• Assignment: Each line below should be restated word for word.

• Input data:
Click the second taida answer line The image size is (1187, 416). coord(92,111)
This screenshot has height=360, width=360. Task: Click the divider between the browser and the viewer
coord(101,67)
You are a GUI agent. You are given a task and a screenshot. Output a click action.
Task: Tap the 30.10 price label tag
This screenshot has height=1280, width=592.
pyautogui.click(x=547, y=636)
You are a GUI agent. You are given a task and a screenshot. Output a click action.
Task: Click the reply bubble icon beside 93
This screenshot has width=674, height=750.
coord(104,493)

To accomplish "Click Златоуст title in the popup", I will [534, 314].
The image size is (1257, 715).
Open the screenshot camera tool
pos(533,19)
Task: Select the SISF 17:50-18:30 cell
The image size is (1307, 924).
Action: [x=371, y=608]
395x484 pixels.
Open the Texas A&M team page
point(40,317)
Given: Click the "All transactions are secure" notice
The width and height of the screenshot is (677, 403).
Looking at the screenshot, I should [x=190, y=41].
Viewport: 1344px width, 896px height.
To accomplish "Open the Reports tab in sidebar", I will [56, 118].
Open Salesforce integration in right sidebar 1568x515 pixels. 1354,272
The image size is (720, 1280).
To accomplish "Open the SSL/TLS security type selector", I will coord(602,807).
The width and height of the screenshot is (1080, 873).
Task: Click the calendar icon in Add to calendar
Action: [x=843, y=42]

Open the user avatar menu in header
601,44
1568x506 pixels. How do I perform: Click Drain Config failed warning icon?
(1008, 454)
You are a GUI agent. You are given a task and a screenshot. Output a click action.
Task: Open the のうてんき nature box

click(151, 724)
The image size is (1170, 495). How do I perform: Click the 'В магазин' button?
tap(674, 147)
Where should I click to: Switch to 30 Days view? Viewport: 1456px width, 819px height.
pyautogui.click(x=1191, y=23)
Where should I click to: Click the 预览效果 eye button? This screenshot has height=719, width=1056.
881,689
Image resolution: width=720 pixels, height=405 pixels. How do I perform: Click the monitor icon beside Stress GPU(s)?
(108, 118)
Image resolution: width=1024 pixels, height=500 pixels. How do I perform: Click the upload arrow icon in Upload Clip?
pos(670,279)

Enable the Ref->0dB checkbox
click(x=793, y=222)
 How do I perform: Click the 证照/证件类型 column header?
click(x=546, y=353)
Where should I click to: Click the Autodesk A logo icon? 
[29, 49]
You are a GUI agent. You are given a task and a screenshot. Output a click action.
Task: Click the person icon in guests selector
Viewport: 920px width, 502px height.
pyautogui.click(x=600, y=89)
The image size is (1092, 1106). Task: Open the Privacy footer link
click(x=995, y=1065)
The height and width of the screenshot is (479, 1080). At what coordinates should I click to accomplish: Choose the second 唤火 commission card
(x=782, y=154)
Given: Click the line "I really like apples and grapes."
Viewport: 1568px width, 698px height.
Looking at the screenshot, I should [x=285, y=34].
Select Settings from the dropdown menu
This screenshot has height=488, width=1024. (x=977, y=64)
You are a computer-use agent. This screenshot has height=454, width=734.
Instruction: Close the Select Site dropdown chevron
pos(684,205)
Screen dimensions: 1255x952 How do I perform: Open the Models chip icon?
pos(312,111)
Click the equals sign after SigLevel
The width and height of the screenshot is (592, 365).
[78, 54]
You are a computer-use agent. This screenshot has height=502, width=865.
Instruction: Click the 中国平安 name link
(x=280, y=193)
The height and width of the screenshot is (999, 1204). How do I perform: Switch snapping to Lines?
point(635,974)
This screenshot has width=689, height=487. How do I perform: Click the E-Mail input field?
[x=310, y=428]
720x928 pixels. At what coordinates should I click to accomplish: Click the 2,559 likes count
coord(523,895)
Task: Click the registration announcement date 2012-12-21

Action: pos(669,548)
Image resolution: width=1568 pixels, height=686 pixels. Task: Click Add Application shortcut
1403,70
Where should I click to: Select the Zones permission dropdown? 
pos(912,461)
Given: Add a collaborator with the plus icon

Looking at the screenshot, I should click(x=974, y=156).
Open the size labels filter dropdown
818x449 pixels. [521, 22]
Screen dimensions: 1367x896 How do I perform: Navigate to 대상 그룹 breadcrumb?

• Output:
Click the second taida answer line The image size is (1187, 416). coord(92,111)
This screenshot has height=360, width=360. Task: Click the divider between the browser and the viewer
coord(101,67)
You are a GUI agent. You are given a task and a screenshot. Output a click action.
Task: Tap the 30.10 price label tag
This screenshot has height=1280, width=592.
pyautogui.click(x=547, y=636)
You are a GUI agent. You are given a task and a screenshot. Output a click action.
Task: Click the reply bubble icon beside 93
This screenshot has width=674, height=750.
coord(104,493)

To accomplish "Click Златоуст title in the popup", I will [534, 314].
The image size is (1257, 715).
Open the screenshot camera tool
pos(533,19)
Task: Select the SISF 17:50-18:30 cell
The image size is (1307, 924).
Action: [x=371, y=608]
395x484 pixels.
Open the Texas A&M team page
point(40,317)
Given: Click the "All transactions are secure" notice
The width and height of the screenshot is (677, 403).
Looking at the screenshot, I should [x=190, y=41].
Viewport: 1344px width, 896px height.
To accomplish "Open the Reports tab in sidebar", I will [56, 118].
Open Salesforce integration in right sidebar 1568x515 pixels. 1354,272
The image size is (720, 1280).
To accomplish "Open the SSL/TLS security type selector", I will coord(602,807).
The width and height of the screenshot is (1080, 873).
Task: Click the calendar icon in Add to calendar
Action: [x=843, y=42]

Open the user avatar menu in header
601,44
1568x506 pixels. How do I perform: Click Drain Config failed warning icon?
(1008, 454)
You are a GUI agent. You are given a task and a screenshot. Output a click action.
Task: Open the のうてんき nature box

click(151, 724)
The image size is (1170, 495). How do I perform: Click the 'В магазин' button?
tap(674, 147)
Where should I click to: Switch to 30 Days view? Viewport: 1456px width, 819px height.
pyautogui.click(x=1191, y=23)
Where should I click to: Click the 预览效果 eye button? This screenshot has height=719, width=1056.
881,689
Image resolution: width=720 pixels, height=405 pixels. How do I perform: Click the monitor icon beside Stress GPU(s)?
(108, 118)
Image resolution: width=1024 pixels, height=500 pixels. How do I perform: Click the upload arrow icon in Upload Clip?
pos(670,279)

Enable the Ref->0dB checkbox
click(x=793, y=222)
 How do I perform: Click the 证照/证件类型 column header?
click(x=546, y=353)
Where should I click to: Click the Autodesk A logo icon? 
[29, 49]
You are a GUI agent. You are given a task and a screenshot. Output a click action.
Task: Click the person icon in guests selector
Viewport: 920px width, 502px height.
pyautogui.click(x=600, y=89)
The image size is (1092, 1106). Task: Open the Privacy footer link
click(x=995, y=1065)
The height and width of the screenshot is (479, 1080). At what coordinates should I click to accomplish: Choose the second 唤火 commission card
(x=782, y=154)
Given: Click the line "I really like apples and grapes."
Viewport: 1568px width, 698px height.
Looking at the screenshot, I should [x=285, y=34].
Select Settings from the dropdown menu
This screenshot has height=488, width=1024. (x=977, y=64)
You are a computer-use agent. This screenshot has height=454, width=734.
Instruction: Close the Select Site dropdown chevron
pos(684,205)
Screen dimensions: 1255x952 How do I perform: Open the Models chip icon?
pos(312,111)
Click the equals sign after SigLevel
The width and height of the screenshot is (592, 365).
[78, 54]
You are a computer-use agent. This screenshot has height=502, width=865.
Instruction: Click the 中国平安 name link
(x=280, y=193)
The height and width of the screenshot is (999, 1204). How do I perform: Switch snapping to Lines?
point(635,974)
This screenshot has width=689, height=487. How do I perform: Click the E-Mail input field?
[x=310, y=428]
720x928 pixels. At what coordinates should I click to accomplish: Click the 2,559 likes count
coord(523,895)
Task: Click the registration announcement date 2012-12-21

Action: pos(669,548)
Image resolution: width=1568 pixels, height=686 pixels. Task: Click Add Application shortcut
1403,70
Where should I click to: Select the Zones permission dropdown? 
pos(912,461)
Given: Add a collaborator with the plus icon

Looking at the screenshot, I should click(x=974, y=156).
Open the size labels filter dropdown
818x449 pixels. [521, 22]
Screen dimensions: 1367x896 How do I perform: Navigate to 대상 그룹 breadcrumb?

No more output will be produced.